Engelbart was the primary force behind the design and development of the On-Line System, or NLS. He and his team at the Augmentation Research Center (the lab he founded) developed computer-interface elements such as bit-mapped screens, multiple windows, groupware, hypertext and precursors to the graphical user interface. He conceived and developed many of his user interface ideas back in the mid-1960s, long before the personal computer revolution, at a time when most individuals were kept away from computers, and could only use computers through intermediaries (see batch processing), and when software tended to be written for vertical applications in proprietary systems.
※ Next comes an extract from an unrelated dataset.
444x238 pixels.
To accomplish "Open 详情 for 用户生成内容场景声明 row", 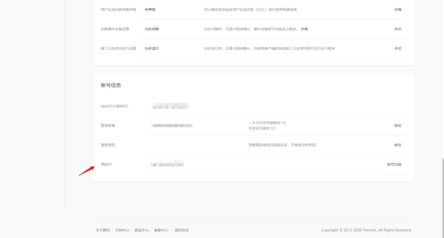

In 1970 Engelbart received a patent for the wooden shell with two metal wheels (computer mouse U.S. Patent 3,541,541), describing it in the patent application as an "X-Y position indicator for a display system". Engelbart later revealed that it was nicknamed the mouse because the tail came out the end. It was also called the bug at the time but eventually this practice died out.
He never received any royalties for his mouse invention, partly because his patent expired in 1987, before the personal computer revolution made the mouse an indispensable input device, and also because subsequent mice used different mechanisms that did not infringe upon the original patent. During an interview, he says "SRI patented the mouse, but they really had no idea of its value. Some years later I learned that they had licensed it to Apple for something like $40,000."
Because Engelbart's research and tool-development for online collaboration and interactive human-computer interfaces was partially funded by ARPA, he became involved with the, ARPANET (the precursor of the Internet).
On October 29, 1969, the world's first electronic computer network, the ARPANET, was established between nodes at Leonard Kleinrock's lab and Engelbart's lab. Interface Message Processors at both sites served as the backbone of the first Internet.
Currently (at age 80 in 2005), he is the director of his own company, the Bootstrap Institute which he founded in 1988 with his daughter, Christina Engelbart. It is located in Fremont, California and promotes Engelbart's latest refinement of his philosophy, the concept of Collective IQ, and development of what he calls Open Hyper-Document Systems(OHS), and HyperScope, a subset of OHS.